Compassion is the most important word for autistic children

Compassion is the most important word when parenting, teaching or interacting with autistic children. Be understanding about the unique needs and sensory profiles. Also encourage them to be kind towards themselves.

We’ve had several incidents lately where compassion has been key.

Compassion around transitions

When routines change, this often causes anxiety and a sense of lack of control over the environment. This can lead to what looks like poor behaviour – refusal to participate, meltdowns, outbursts of emotion, increased stimming or repetitive behaviours, decreased resilience for activities that would normally be okay. At these times, have some compassion. Don’t do so much, lower expectations, build in more time for regulation.

Compassion around assessment

Autistic children can have different needs around assessment in school. They may not be comfortable communicating in front of a whole class. Also, consider the unreasonable expectation giving eye contact and having an interesting (non monotone) voice. Having compassion around how evidence of learning is collected is important. Maybe the oral presentation isn’t necessary. Perhaps it can be presented in a recorded video, in a one-on-one conversation, through a series of annotated photos, or just use observational evidence over time in a portfolio. Let’s be compassionate about not forcing or expecting autistic children to be like neurotypicals – don’t put the requirement to “fit in” to a neurotypical environment on autistic kids.
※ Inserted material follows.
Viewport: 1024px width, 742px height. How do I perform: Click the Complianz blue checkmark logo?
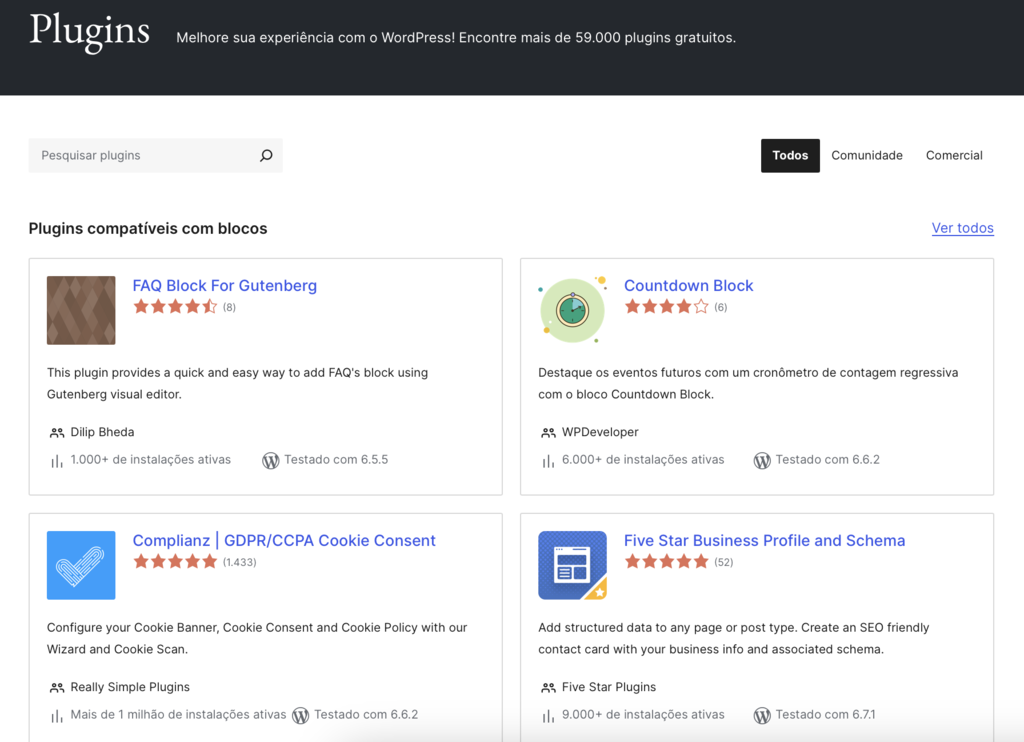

Autistic children can often be really hard on themselves. When things go wrong, or mistakes happen, they can internalise this to mean that they are not smart, they are not good or that they are a waste of space. So encourage autistic children to be kind to themselves. We all make mistakes. Also, the difficulties they are having are due to the way their brain is wired differently and it’s not their fault. They have strengths and are loved for who they are. A big dose of self-compassion is good daily preventative medicine.